Foulé aux pieds : écrasé.

78.

M’immoler aux caprices d’une femme : me sacrifier pour satisfaire les caprices d’une femme.

79.

Pour me dessiller les yeux : pour m’ouvrir les yeux, pour me faire prendre conscience de la vérité.

80.

Son Amie : Madame de Singa.

81.

L’éprouver : le mettre à l’épreuve pour juger de sa sincérité.

82.

Madame de Singa a une grande affection pour la Comtesse de Fionie ; puisque celle-ci l’a prise sous son aile dès l’âge de 15 ans. Dans ses romans, Gacon-Dufour met en avant les liens construits à l’intérieur des familles, à travers des thèmes comme l’adoption.

83.

Sans le pardon de son père, le Marquis de Zéthur, le Chevalier de Zéthur ne peut pas quitter son régiment et épouser Madame de Singa.

84.

Voir seconde partie, lettre LIX.

85.

Sommer : demander à quelqu’un de tenir sa promesse.

86.

Le vieux Mondor : l’expression qui désigne le personnage du Financier pourrait être une référence à la comédie-ballet en un acte de Jean-François Cailhava d’Estandoux, Les Étrennes de l’amour, représentée pour la première fois le 1er janvier 1769, dans laquelle on retrouve le personnage de « Mondor, vieux financier ».

87.

Référence à la lettre LIX de la seconde partie : « Le Financier m’a presque tout gagné ; il m’a promis de me donner ma revanche ».

88.

Le franc est un autre nom de la livre. Les pertes financières de la Baronne sont encore plus importantes qu’à Plombières.

89.

La sévérité de l’oncle prouve la rigidité des normes sociales de l’époque. Une femme déshonorée et ruinée est rejetée par tous, même par ses proches parents.

90.

La Vicomtesse de Thor envisage la fuite à l’étranger pour échapper au scandale, car en tant que femme elle ne pourra jamais retrouver une bonne réputation.

91.

Des sentiments vrais ne peuvent pas naître de la coquetterie.

92.

Le Chevalier de Zéthur énonce la leçon morale qui reformule le titre du roman.

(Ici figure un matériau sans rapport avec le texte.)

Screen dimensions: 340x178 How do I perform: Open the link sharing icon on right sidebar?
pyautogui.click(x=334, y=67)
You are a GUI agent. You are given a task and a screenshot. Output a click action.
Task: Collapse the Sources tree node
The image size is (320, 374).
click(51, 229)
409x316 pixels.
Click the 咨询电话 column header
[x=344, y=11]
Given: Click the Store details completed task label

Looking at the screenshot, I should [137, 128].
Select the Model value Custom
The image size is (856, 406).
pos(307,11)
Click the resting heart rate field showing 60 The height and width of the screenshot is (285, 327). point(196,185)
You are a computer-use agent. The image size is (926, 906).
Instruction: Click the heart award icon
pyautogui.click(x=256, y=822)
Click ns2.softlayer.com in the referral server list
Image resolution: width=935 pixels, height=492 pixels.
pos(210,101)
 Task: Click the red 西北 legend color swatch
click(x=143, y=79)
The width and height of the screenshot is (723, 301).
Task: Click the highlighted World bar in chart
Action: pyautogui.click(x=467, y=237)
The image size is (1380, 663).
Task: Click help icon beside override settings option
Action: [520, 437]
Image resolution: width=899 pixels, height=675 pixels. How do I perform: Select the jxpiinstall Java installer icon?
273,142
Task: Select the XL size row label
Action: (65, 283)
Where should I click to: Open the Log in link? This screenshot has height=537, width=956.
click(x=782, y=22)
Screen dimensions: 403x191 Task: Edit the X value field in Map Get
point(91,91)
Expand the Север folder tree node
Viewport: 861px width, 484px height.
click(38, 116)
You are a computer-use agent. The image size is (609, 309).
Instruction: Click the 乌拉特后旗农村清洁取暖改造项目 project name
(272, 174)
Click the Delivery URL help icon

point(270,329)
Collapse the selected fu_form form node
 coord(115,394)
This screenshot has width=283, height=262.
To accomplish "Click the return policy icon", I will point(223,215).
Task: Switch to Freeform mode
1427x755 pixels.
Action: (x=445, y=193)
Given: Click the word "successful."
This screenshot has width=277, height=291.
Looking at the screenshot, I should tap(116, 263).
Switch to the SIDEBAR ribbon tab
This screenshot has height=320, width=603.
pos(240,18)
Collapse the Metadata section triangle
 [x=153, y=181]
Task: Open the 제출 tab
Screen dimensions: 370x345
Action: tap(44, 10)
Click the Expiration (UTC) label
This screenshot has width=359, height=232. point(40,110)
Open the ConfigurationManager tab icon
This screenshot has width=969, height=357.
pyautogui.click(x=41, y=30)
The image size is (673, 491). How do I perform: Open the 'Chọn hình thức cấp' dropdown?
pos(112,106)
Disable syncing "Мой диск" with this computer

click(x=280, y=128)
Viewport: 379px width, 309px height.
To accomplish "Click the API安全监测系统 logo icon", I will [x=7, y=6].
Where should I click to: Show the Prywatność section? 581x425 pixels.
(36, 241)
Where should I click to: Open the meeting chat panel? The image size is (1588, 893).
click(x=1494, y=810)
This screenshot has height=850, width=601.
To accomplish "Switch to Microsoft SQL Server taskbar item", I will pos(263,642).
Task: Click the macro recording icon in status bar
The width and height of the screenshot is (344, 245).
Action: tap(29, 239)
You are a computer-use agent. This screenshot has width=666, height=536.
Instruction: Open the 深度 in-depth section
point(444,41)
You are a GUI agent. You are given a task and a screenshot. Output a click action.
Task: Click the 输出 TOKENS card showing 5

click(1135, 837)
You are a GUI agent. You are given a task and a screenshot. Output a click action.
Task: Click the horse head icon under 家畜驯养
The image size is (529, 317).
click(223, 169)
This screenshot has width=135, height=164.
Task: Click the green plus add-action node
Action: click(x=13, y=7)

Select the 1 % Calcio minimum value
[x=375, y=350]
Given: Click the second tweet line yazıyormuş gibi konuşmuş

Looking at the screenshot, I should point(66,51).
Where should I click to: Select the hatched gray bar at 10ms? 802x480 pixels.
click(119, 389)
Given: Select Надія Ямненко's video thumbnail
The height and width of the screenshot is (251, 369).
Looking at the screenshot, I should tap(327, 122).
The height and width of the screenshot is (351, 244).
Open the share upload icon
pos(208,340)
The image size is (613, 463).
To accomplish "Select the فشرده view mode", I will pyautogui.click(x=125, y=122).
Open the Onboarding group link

On peut cependant nuancer cette condamnation portée par un homme à qui bien des reproches peuvent être faits (voir l’introduction).

93.

[Note de l’édition originale] Cette Lettre est la XIVe.

94.

Le Chevalier se dédouane de sa responsabilité en laissant entendre qu’il n’a pas été le maître de ses actions.

95.

Loterie : jeu de hasard et d’argent auquel on participe avec des billets tirés au sort.

96.

Le mot Suisse désigne ici le concierge d'un hôtel particulier.

97.

La Comtesse condamne très sévèrement la coquetterie dans cette avant-dernière lettre. La morale est sauve, mais on peut être frappé par le sort de la Baronne de Cotyto, punie, isolée et considérée comme seule responsable de sa conduite, tandis que les hommes bénéficient d’une très grande indulgence.

98.

Le roman a été présenté à l’administration qui contrôlait tous les livres avant d’en autoriser la publication. Le caractère très moral des dernières pages a sans doute servi à obtenir cette approbation. La date permet de savoir que le roman, publié au début de l’année 1788, a été écrit avant juillet 1787.